Eighteenth Day of Advent. Thursday, December 18, 2025
Dear friends,
Christmas Eve holds a special place for us. The evening worship service is filled with Scripture lessons, carols, hymns, and candlelighting. The highlight of the evening is when the room goes dark, we light our hand-held candles, and sing Silent Night. Then, the lights are turned on, we extinguish our candles, and sing “Joy To The World.”
Joy to the world, the Lord is come. Let earth receive her king.
Let every heart prepare him room, and heaven and nature sing…!
This entire sequence is the highlight of the evening! Part of it was made possible through the work of Isaac Watts, a pastor and theologian, who wrote "Joy To The World." He was born during a time and in a place marked by persecution and upheaval. Several times, his father was imprisoned for refusing to conform to the Church of England. Watts grew up witnessing nonconformist families like his facing fines, exclusion, and threats of violence.

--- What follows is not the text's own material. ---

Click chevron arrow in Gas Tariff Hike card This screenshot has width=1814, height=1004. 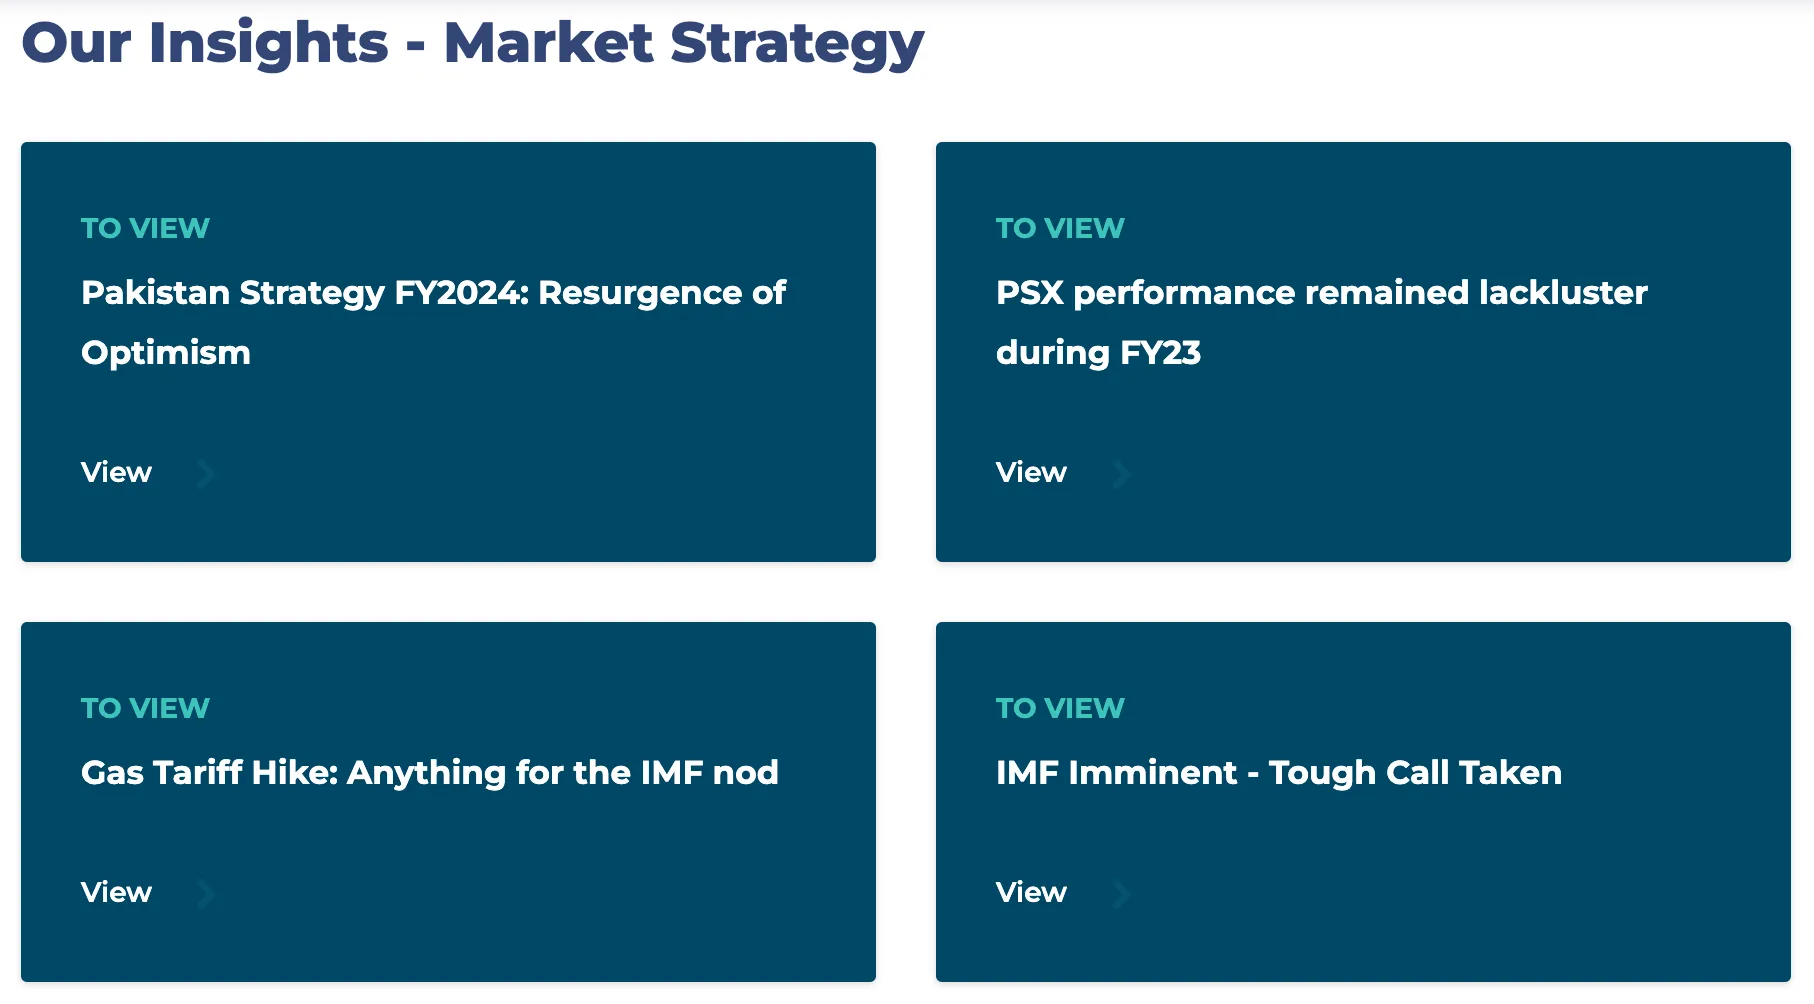(x=206, y=893)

He lived through decades of war with France that kept the nation anxious about invasion and survival.
Yet, from age fifteen, when he committed his life to Christ, Watts developed something remarkable: a deeply personal trust in Him that overflowed not with bitterness but in praise. Even as chronic illness limited Watts and kept him from preaching for long stretches, his inner life was marked by gratitude, serenity, and confident hope. His joy was not naive or escapist—it was joy that understood suffering from within, joy shaped by contemplating the cross, joy rooted in the reign of Christ over all earthly powers.
He found the psalm-singing of his time cold and stifling. He began writing hymns with biblical depth that expressed emotions, helping Christians know their faith through love, wonder, and joy. He paraphrased the Psalms, coupling them to the good news of the New Testament. “Joy to the World” came from that effort. Watts saw the words not as a celebration of escapism, but as a declaration of Christ’s reigning presence and future return. Watts's hymn was full of joyful, kingdom-centered hope, viewing hardships through the eyes of the one who is already Lord and who will come again to renew all things.
This Advent, as we wait for Christ’s coming, Watts invites us to sing with joy. Let’s light our candles and prepare our hearts to nurture joy. The world around us may seem as chaotic as his England was, and our bodies and circumstances may struggle as his did. But the same Christ who supported Watts through imprisonment, revolution, and illness is the Christ we’re waiting for. Our joy comes from the truth that Jesus will reign, that his love has already defeated death, and that every upheaval on earth is in his sovereign power. This Advent, let’s sing with Watts because Christ is King, and that makes all the difference in our world and the world to come.